Halogen Bond-Driven Ligand Displacement: Co-Crystal Lattice Versus Coordination Bonds

Coordination bonds are generally stronger than halogen bonds; however, the Jahn–Teller effect in d⁹ Cu(II) and the trans influence of the oxo-ligand in vanadyl (V═O) acetylacetonates can weaken N→Cu/V bonds, bringing them closer to the upper range of halogen bond strength. The study investigates the interactions between transition metal acetylacetonate complexes, M(acac)₂(L) (M─Cu(II), V(IV) = O; L = amine ligands), and halogen bond (XB)-donor co-formers, particularly 1,4-diiodotetrafluorobenzene (1,4-DITFB). The co-crystallization experiments reveal an unusual ligand displacement phenomenon wherein the expected M(acac)₂(L)·1,4-DITFB complexes fail to form, instead yielding separate M(acac)₂·1,4-DITFB and L·1,4-DITFB co-crystals.
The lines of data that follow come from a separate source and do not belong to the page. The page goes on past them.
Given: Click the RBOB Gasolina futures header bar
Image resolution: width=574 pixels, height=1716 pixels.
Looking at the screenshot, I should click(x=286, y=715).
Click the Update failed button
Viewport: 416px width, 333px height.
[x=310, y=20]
Computational studies reveal that while XB interactions alone may be insufficient to disrupt the M─N coordination bond, they can induce ligand displacement when amplified by the lattice stabilization of the resulting halogen-bonded co-crystals, particularly in Jahn–Teller distorted d⁹ Cu(II) and trans-influenced V(IV) = O complexes interacting with halogen bond donors.